Lagarde’s Challenge
There are growing expectations for the ECB to raise rates by 75 basis points as soon as Thursday. The decision remains a challenging one as chief Christine Lagarde and her colleagues manage the twin problems of high inflation and an impending recession.
“At some point markets may start to question how much inflation central banks are willing to tolerate if economies slip into recession, especially if that root of that inflation is supply driven,” said Su-Lin Ong, head of Australian economic and fixed-income strategy at Royal Bank of Canada. “Weaker growth, or recession, and a weaker labor market are ultimately the price to be paid, but prolonged elevated energy prices could temper the extent to which the ECB moves both this week and over the cycle.”
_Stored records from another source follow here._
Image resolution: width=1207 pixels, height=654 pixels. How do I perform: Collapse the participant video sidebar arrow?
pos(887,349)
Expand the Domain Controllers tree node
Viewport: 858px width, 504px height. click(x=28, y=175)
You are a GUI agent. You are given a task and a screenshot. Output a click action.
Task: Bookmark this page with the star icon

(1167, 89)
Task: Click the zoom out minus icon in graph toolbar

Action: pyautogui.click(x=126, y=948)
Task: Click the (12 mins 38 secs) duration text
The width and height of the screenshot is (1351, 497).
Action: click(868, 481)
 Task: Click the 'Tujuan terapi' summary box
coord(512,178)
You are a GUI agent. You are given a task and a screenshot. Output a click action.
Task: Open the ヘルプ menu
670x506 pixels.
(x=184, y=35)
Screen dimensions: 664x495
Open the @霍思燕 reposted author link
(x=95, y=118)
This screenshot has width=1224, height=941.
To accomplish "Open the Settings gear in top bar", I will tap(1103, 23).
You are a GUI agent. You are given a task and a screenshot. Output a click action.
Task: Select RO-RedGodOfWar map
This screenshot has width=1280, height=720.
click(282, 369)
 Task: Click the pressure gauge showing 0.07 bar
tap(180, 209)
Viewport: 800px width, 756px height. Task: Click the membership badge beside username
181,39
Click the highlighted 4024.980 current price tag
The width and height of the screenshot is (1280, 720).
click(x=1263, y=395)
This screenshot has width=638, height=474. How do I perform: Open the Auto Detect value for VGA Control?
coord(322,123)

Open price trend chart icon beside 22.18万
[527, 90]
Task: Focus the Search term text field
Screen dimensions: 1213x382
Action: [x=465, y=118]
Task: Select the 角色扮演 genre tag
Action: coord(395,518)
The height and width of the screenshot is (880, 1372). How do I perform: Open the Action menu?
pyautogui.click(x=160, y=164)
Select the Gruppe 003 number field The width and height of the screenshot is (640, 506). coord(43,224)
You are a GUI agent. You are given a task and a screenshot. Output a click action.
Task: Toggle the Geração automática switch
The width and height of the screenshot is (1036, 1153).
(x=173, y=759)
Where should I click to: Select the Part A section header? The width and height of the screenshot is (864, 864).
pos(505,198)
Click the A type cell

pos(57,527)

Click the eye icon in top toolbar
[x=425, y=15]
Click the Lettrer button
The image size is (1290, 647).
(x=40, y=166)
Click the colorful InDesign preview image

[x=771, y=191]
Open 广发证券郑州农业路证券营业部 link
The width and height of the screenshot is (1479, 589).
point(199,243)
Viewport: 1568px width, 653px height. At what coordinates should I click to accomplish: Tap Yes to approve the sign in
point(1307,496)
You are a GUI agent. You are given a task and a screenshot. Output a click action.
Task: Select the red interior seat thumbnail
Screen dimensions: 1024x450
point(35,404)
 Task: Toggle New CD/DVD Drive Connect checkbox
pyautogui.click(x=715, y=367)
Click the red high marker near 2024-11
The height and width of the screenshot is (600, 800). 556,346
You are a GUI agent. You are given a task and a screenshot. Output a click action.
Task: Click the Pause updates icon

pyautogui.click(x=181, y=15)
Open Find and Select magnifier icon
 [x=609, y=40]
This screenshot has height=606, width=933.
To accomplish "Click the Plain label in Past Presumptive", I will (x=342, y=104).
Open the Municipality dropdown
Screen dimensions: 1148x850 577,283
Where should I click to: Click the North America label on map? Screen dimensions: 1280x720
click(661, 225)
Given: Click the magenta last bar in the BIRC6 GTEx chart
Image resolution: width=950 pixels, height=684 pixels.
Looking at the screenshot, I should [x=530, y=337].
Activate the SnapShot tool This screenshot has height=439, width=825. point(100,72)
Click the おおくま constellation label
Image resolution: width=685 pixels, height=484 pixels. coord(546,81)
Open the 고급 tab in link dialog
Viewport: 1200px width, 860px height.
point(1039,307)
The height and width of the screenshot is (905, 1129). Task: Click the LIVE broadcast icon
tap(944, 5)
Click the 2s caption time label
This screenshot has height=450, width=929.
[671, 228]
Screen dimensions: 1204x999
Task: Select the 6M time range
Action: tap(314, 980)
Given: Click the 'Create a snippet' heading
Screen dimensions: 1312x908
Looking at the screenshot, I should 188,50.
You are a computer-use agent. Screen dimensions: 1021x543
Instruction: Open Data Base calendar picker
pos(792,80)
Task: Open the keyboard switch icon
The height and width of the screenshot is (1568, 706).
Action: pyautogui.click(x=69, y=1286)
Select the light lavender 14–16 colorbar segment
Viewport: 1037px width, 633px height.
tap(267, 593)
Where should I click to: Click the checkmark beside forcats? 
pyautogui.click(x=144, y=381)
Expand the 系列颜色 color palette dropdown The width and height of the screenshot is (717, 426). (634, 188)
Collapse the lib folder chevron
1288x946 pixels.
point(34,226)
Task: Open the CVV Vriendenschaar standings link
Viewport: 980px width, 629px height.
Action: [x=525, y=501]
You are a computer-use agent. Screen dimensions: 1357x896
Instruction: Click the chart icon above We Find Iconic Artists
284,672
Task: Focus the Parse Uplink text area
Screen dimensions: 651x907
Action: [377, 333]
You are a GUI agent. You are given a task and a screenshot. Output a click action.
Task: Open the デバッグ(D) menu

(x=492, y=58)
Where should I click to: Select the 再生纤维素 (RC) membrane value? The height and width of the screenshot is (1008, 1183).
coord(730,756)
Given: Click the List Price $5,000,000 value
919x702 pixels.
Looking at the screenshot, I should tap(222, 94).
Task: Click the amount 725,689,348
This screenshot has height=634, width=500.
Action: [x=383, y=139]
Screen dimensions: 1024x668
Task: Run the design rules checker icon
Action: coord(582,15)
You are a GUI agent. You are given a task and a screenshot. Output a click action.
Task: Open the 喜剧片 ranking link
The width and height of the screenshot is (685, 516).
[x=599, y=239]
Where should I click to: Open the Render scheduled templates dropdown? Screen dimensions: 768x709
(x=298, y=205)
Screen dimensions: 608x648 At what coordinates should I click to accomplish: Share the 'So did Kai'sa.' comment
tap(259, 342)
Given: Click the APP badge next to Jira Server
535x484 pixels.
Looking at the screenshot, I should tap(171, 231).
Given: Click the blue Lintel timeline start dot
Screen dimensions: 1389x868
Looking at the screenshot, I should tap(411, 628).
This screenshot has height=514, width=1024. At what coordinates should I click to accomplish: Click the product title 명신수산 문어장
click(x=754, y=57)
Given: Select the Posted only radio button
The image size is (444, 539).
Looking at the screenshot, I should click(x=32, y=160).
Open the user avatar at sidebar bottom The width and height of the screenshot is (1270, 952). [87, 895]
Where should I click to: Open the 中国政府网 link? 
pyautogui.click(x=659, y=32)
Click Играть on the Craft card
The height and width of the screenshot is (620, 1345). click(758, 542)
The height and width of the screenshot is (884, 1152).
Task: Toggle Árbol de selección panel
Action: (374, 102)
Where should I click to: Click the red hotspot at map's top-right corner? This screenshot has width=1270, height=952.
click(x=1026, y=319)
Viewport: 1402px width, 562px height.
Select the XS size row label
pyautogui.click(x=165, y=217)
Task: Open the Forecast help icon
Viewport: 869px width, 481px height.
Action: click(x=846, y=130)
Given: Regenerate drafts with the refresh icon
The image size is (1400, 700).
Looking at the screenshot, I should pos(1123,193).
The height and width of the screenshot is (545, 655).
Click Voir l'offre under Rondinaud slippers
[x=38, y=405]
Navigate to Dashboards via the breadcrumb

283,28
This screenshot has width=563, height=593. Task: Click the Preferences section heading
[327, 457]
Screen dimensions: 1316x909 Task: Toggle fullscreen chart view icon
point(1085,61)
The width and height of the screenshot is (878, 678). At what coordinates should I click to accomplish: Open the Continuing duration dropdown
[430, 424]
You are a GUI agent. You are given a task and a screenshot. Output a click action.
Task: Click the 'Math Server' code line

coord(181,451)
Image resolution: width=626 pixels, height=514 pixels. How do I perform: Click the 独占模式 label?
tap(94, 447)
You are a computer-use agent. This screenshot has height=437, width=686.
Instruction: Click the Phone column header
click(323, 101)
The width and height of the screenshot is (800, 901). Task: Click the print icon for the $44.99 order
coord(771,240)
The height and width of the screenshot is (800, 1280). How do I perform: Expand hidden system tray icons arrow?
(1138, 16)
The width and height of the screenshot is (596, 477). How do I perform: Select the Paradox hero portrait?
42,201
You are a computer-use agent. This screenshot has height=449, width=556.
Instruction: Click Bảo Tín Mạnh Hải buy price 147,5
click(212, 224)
In a sign of the severity of the problem, Germany unveiled Sunday a relief plan worth about 65 billion euros ($65 billion) while Finland said it would stabilize the power market with a $10 billion program. Sweden on Saturday announced a $23 billion emergency backstop for its utilities as it seeks to head off a broader financial crisis.
oldman Sachs Group Inc. analysts led by Kamakshya Trivedi cut their forecasts for the euro to 97 cents over the next three months from 99 cents previously, they said in a note Friday before the various relief packages were announced. They also believe the euro will remain below parity with the dollar over a six-month period. Previously they forecast a recovery to 1.02 dollars.
“While the euro area has made good progress in amassing gas storage for the coming winter, this has come at the cost of significant demand destruction via production cuts, and does not totally eliminate the risk of a more severe disruption over the winter,” they said in the note.